The future is uncertain for a House committee-passed budget blueprint for the fiscal year that starts in October, a measure that recommends increasing the amount federal employees pay toward their retirement benefits and eliminating the “special retirement supplement” for FERS employees who retire before age 62.
The Budget Committee approved that plan (H. Con. Res. 71) last week but so far there appear to be no firm plans to bring the measure to a floor. The outcome would be uncertain, with Democrats opposing the plan and with the most conservative and the most moderate factions of House Republicans also having criticized it, from opposite directions. However, passage of the measure is needed to clear the way for a planned tax reform bill to be brought later to a Senate vote needing only a simple majority–and therefore there is pressure to bring it to a vote, if not before the upcoming congressional recess then after.
The budget “resolution” assumes $32 billion in savings over 10 years through a contributions increase and ending the supplement, but specifics would be up to the House Oversight and Government Reform Committee. Issues there would include whether to end the supplement only for future retirees and if so when; and how much to raise the required contribution, over how long a period, and whether it would apply to all employees.

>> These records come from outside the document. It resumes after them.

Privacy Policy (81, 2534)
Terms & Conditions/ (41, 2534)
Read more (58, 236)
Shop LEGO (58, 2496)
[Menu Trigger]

The assumed starting point would be the White House proposal to end the supplement–which essentially duplicates the value of Social Security benefits for FERS employees who retire before age 62 up to that age when they can begin drawing Social Security–only prospectively and to require higher contributions only from employees under FERS, about a 6 percentage point increase for most, phased in as one additional point per year.
Meanwhile, a newly introduced bill (HR-3269) backed by employee organizations seeks the opposite, to repeal the current requirement that FERS employees hired after 2012 pay more into the retirement system than those hired previously.